Even casual market observers not that the extreme weather has increased futures’ market volatility in a year that was already dealing with record tight U.S. supplies of corn, soybeans and cotton.
Cropland from the eastern Corn Belt and northern Plains to the Mississippi Delta met with spring floods and now Minot, N.D., and the Missouri River is setting records late in the season.
The questions are not whether the June 30 report will paint a different picture than USDA’s March 31 planting intentions, the questions are how low will the acreage drop; which crops will lose and gain acreage; and how accurate will any of the numbers be? Worth noting is that the March report was released about two weeks before severe weather began to take its toll on several states.

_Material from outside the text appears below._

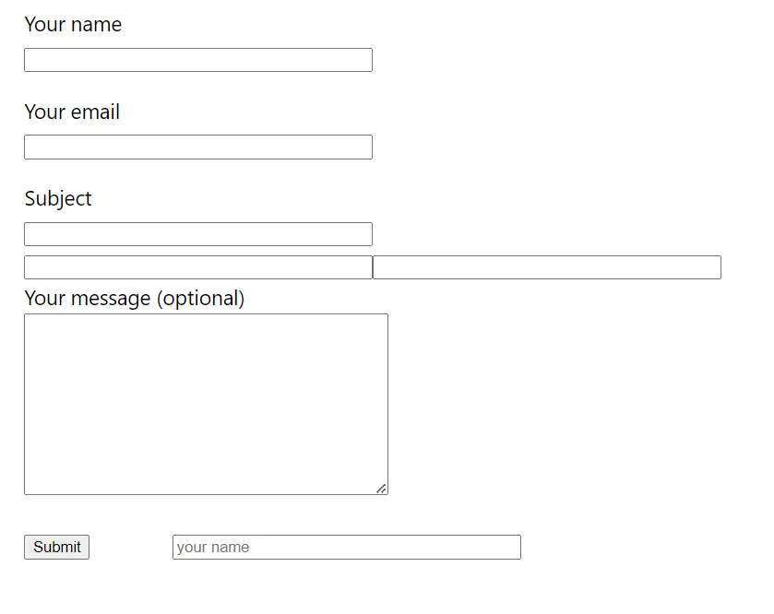The width and height of the screenshot is (774, 614).
Task: Click the 'Subject' label text
Action: 58,199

Corn and rice are likely to be the big losers, and soybean acreage will likely gain some acres, Stiles notes. He adds that USDA’s June supply and demand report, made a rare move, but cutting U.S. corn and rice acreage ahead of the June 30 report. It cut planted corn acres by 1.5 million from the March intentions.
“The acreage uncertainty will remain in commodity markets after June 30,” Stiles says. “It’s what gets harvested that will matter most.”
Pork producers will be watching Thursday’s report to get some insight into long-term feed supplies, as the last two weeks they’ve watched potential profits erode quickly. “How many acres got planted; how stressed is the crop; how much is under water,” notes Chris Hurt, Purdue University agricultural economist. “There are yield concerns and the acreage data probably won’t be that good.”
While last week’s USDA June Hogs and Pigs Report showed modest production increases, concerns about the U.S. economy, consumer attitudes and domestic demand are making participants in the pork sector nervous.
“Pork producers are holding their breath. There’s just not going to be any excitement about expansion. We are very tight on corn inventory; we will need average or higher (corn) yields on the acres that got planted,” Hurt notes. In fact, it’s not just the size of the U.S. crop that will matter this year, but that of the Northern Hemisphere, and Canadian producers have faced significant weather and planting challenges of their own.
According to the March 31 planting intentions report, U.S. soybean acreage was projected down 1 percent to 76.6 million acres. Corn acres were pegged at 92.17 million, up 105 percent from 2010 levels.